Düşmanı sık değişenlerin dostlukları

"Dünya siyasetine de yüksekten bakmak" başlıklı son yazımızda şu cümleler de vardı:

"İslâm dünyası için değer yargıları ve organizasyon yapısı itibariyle Avrupa Birliği örnektir. (Ayrıca bilhassa eyaletlerden devlete dönüşerek kuruluş biçimi itibariyle ABD de örnektir). Zira AB'de de bir siyaset ve diplomasi vardır, ama piyonu ve hatta veziri feda eden bir zalim satranç oyunu yoktur. İki dünya savaşından aldıkları ders onlara kâfi gelmiş görünmektedir."

Yazımıza gelen yorumlardan birinde şunlar da vardı:

"Almanya Gazze'de öldürülen 50 bin Müslümanın katliamına destek verirken siz kalkmış Avrupa'nın güzellemesini yapıyorsunuz."

Öncelikle ifade edelim ki biz Avrupa'nın "güzellemesi"ni yapmadık. Yapmıyoruz.

Zira inanırız ki her şeyi olduğu gibi görmek ve göstermek ve "arzuya fikir kılıfı giydirmekten kaçınmak" her fikir erbabının temel prensibidir ya da öyle olmalıdır. Güzelleme yapanın ise bundan bir menfaati olmalıdır. Bizim böyle bir menfaatimiz ya da menfaat arayışımız yok.

Diyanet İşleri Başkanlığı şimdilerde aksini iddia eden bir tavra girmiş olsa da Kur'ân'da ve hadislerde bildirildiğine göre vakti geldiğinde yeniden inmek-dönmek üzere göğe yükseltilen Hazret-i İsa'ya gönülden bağlılığımız ve onun bu çağdaki muvahhid dostlarına samimi dostluğumuzdan başka, Avrupa'ya bir "yakınlığımız" yok.

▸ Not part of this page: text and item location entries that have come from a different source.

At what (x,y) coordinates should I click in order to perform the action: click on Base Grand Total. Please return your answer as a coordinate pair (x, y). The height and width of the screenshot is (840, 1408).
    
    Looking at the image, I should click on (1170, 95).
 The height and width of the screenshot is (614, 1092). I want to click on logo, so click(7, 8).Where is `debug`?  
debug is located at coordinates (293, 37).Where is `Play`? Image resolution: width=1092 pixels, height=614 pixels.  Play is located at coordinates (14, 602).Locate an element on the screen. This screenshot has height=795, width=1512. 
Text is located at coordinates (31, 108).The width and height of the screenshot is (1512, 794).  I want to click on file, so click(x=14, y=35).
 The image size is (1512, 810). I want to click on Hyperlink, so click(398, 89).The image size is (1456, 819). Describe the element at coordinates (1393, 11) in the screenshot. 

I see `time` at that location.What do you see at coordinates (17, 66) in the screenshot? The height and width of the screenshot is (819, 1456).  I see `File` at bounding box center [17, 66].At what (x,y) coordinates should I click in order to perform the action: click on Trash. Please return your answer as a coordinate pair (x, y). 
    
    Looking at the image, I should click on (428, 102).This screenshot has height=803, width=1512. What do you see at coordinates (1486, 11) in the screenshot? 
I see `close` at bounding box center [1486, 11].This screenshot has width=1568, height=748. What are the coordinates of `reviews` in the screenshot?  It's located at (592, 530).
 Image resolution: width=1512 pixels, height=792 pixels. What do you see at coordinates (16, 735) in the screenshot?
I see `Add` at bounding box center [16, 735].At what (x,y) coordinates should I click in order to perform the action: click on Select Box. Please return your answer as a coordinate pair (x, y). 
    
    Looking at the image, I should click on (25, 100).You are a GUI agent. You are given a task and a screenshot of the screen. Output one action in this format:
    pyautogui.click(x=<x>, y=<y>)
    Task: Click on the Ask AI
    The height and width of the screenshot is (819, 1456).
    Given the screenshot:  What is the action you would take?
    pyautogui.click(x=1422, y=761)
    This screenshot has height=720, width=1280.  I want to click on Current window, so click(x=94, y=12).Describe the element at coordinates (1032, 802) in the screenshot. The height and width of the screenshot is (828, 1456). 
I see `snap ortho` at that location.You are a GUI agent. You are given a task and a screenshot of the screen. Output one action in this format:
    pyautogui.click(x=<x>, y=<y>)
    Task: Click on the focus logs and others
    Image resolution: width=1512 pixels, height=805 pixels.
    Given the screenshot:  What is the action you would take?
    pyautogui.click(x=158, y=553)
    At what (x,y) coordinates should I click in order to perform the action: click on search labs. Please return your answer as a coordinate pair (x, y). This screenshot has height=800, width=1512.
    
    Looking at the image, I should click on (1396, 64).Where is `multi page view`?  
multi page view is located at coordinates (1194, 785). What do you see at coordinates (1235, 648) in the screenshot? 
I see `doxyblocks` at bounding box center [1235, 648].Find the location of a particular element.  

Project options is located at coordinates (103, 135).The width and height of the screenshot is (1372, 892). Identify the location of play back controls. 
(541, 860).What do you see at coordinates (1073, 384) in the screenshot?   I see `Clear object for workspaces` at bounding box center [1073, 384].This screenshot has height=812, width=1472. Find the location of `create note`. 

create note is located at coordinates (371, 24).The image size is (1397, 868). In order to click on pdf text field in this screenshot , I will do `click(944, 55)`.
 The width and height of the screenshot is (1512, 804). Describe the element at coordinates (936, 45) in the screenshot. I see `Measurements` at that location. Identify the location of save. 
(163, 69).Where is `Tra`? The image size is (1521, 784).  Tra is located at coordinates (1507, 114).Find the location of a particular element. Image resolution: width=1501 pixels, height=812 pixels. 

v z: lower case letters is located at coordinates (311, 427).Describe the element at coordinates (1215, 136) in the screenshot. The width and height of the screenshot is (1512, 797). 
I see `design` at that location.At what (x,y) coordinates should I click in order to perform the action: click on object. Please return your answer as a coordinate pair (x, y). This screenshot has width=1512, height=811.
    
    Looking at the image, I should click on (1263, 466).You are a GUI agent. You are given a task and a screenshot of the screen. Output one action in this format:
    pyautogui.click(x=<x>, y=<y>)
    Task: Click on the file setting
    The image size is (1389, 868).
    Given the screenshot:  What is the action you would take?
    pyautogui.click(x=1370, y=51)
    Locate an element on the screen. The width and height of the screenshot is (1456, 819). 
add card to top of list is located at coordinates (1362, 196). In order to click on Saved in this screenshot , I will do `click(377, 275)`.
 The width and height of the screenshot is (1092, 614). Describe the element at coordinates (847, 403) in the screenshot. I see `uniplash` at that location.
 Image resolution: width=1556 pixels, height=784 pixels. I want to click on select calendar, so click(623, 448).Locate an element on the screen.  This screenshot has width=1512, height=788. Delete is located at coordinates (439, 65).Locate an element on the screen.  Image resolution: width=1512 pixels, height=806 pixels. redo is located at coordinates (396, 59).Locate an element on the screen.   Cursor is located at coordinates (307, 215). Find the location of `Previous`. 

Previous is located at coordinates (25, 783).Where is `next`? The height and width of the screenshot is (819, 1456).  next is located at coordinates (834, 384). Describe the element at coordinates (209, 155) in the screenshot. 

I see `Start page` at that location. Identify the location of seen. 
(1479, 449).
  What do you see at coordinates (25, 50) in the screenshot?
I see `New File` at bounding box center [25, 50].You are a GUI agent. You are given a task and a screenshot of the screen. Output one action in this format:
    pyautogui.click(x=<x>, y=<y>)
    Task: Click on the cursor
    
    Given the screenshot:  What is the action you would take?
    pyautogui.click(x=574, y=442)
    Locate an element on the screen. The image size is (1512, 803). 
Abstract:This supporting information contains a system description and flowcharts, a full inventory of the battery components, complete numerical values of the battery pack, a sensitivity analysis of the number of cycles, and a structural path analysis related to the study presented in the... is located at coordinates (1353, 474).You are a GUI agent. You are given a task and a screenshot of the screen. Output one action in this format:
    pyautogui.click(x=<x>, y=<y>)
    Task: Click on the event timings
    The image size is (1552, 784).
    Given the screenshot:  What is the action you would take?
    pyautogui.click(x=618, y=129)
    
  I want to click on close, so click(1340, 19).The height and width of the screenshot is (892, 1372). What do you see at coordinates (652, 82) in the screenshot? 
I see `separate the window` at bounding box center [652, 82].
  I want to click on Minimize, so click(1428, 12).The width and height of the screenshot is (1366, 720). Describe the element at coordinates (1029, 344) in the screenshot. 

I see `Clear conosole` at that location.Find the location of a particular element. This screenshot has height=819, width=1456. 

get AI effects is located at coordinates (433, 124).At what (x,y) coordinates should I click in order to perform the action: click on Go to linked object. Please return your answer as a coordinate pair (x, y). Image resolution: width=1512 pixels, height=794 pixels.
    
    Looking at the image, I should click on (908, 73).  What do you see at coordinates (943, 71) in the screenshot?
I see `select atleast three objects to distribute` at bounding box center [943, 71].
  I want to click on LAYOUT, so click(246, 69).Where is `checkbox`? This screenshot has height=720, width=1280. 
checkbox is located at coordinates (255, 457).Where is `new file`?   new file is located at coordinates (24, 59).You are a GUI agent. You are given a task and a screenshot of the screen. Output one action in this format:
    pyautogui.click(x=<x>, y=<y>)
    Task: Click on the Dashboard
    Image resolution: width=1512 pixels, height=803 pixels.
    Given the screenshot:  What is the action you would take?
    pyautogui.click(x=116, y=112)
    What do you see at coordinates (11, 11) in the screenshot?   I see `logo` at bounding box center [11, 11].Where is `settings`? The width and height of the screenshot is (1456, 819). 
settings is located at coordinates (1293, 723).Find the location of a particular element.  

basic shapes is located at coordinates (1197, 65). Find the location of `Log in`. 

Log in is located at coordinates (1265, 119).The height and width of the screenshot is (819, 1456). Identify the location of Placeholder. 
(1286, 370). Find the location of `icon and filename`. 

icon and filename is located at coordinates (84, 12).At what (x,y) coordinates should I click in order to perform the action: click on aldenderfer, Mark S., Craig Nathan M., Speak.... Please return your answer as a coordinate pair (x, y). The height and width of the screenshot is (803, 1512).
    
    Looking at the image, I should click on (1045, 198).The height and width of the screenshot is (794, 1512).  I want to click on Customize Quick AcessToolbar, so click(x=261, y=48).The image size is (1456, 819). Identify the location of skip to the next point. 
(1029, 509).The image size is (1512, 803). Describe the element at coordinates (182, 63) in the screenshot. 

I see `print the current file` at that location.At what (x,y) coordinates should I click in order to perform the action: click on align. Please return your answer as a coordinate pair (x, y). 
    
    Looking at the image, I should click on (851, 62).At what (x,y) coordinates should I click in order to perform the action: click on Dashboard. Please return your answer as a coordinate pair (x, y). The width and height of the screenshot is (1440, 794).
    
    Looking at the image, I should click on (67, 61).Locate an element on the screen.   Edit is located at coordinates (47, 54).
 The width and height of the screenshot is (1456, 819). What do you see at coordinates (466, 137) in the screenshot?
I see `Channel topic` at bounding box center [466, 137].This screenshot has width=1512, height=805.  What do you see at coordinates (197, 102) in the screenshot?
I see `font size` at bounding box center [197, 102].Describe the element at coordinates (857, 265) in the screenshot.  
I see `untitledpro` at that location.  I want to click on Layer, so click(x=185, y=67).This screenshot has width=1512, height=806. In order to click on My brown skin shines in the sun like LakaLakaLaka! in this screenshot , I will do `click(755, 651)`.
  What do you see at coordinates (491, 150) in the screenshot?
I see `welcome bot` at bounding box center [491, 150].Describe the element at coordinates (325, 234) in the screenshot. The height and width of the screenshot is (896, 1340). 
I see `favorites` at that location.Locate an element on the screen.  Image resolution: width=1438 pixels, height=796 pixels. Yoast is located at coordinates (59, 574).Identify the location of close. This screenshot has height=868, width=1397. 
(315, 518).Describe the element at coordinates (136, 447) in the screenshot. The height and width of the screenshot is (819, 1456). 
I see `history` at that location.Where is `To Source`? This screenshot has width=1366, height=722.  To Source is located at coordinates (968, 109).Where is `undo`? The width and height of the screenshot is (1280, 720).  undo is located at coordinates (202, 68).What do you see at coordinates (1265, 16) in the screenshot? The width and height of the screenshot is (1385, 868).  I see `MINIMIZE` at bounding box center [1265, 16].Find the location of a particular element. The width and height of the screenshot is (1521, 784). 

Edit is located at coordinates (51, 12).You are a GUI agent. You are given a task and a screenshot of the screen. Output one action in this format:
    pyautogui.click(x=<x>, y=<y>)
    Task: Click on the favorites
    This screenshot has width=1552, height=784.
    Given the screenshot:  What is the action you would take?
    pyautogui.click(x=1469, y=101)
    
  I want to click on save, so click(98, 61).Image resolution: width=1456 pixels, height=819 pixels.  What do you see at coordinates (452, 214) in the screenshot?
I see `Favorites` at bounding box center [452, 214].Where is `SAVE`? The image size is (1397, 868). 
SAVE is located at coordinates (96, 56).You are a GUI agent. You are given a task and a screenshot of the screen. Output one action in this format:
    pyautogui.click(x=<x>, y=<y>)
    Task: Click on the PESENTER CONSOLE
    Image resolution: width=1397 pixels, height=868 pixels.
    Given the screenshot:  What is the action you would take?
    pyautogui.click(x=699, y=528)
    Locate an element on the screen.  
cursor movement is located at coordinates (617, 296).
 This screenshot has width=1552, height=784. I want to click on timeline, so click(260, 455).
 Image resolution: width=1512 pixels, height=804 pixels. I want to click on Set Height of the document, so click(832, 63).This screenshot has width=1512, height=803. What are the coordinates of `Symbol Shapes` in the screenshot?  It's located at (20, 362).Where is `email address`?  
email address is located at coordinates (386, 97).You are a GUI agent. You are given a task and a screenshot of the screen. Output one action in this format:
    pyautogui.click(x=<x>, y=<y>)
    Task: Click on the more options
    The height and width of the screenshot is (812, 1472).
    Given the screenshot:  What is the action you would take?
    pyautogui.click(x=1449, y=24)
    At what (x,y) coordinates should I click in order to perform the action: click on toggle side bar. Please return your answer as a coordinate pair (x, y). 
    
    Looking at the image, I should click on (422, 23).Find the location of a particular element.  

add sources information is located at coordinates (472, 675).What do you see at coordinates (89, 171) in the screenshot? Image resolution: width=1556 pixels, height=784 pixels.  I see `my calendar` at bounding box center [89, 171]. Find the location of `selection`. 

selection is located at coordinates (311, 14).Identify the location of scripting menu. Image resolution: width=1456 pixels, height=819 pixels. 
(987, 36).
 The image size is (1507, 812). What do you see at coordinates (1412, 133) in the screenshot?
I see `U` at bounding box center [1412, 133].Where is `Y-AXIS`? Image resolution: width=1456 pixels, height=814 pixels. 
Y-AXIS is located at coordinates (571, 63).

Bu dostluk ittihad-ı İslâm'a da küfre karşı "Mehdî-İsa ittifakı"na da vesiledir. Zira ittihad-ı İslâm'ı bu zamanın en mühim farz vazifesi olarak biliriz.

İkincisi, Almanya'nın ve başka bazı Avrupa ülkelerinin, Gazze, Filistin ve İsrail konusundaki (ve mazide Kıbrıs gibi başka bazı konulardaki) açıkça hatalı tutumları elbette hepimiz için bir "hayal kırıklığı"dır.

Ama bunlar için, "bütün hayallerimizi suya düşüren" bir durum da denemez. Aksi halde kıyameti beklemekten başka yapacak bir şeyimiz kalmamış olur. Zira bu konuda alternatifler de hiç iyi bir imtihan vermiyor. Şangay Beşlisi'nin de BRICS'in de durumu belli. Türk dünyası da İslâm dünyası da bu konularda kafası karışıklarla dolu.

Bunun da sebebi belli: Dünyayı yönetmeye çalışan ve nifakla iş gördüğü için her iyinin yanına sokulup yürüyüşünü bozan "el-Hannas" nevinden Siyonist münafıklar (küresel zındıka komiteleri) her yerde aktif.

Yani hayırla şerrin mücadelesi her bünyede devam ediyor.

Bu çerçevede baktığımızda bizim için AB, örnek alınabilirliği ve ilkeleri itibariyle hayrı şerrinden fazla olan bir birlik. Üstünü çizip pusulasız ve şaşkın kalmaktansa hayrından ders ve şerrinden ibret almamız gereken bir yapı.